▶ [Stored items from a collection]
|---|

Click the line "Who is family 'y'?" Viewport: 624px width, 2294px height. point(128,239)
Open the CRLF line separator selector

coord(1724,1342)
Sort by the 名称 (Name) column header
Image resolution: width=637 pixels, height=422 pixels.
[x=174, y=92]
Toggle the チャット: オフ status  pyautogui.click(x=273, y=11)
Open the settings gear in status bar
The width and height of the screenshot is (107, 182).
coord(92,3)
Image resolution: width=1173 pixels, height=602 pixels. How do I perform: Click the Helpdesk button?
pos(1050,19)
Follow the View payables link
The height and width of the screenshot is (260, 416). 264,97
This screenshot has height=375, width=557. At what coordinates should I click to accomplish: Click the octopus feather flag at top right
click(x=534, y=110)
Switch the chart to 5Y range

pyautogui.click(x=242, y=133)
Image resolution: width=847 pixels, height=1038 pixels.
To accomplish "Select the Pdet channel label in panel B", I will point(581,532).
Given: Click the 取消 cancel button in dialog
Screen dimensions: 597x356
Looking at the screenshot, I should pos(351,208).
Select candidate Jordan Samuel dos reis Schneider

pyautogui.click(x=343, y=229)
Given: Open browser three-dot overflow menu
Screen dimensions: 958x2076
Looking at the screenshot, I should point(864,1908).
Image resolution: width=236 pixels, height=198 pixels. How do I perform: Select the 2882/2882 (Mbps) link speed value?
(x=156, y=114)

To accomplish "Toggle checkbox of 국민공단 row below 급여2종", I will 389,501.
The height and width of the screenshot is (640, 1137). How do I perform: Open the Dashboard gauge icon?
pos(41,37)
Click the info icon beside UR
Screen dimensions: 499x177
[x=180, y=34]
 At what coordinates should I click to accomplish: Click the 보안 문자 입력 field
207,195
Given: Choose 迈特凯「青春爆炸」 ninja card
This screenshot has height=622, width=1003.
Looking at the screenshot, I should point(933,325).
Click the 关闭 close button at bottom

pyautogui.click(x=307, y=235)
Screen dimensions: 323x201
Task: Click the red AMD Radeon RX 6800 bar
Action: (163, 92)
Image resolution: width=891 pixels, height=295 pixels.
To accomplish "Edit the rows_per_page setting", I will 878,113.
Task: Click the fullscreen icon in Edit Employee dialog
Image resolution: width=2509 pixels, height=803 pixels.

|---|

▶ [WORK TO BE COMPLETED] Print, unchanged, the rows starting with the line that contains "I will 389,501." and continuing through the final line of the rows, with both of those lines included.

▶ [SOLUTION TO THIS EXERCISE]
To accomplish "Toggle checkbox of 국민공단 row below 급여2종", I will 389,501.
The height and width of the screenshot is (640, 1137). How do I perform: Open the Dashboard gauge icon?
pos(41,37)
Click the info icon beside UR
Screen dimensions: 499x177
[x=180, y=34]
 At what coordinates should I click to accomplish: Click the 보안 문자 입력 field
207,195
Given: Choose 迈特凯「青春爆炸」 ninja card
This screenshot has height=622, width=1003.
Looking at the screenshot, I should point(933,325).
Click the 关闭 close button at bottom

pyautogui.click(x=307, y=235)
Screen dimensions: 323x201
Task: Click the red AMD Radeon RX 6800 bar
Action: (163, 92)
Image resolution: width=891 pixels, height=295 pixels.
To accomplish "Edit the rows_per_page setting", I will 878,113.
Task: Click the fullscreen icon in Edit Employee dialog
Image resolution: width=2509 pixels, height=803 pixels.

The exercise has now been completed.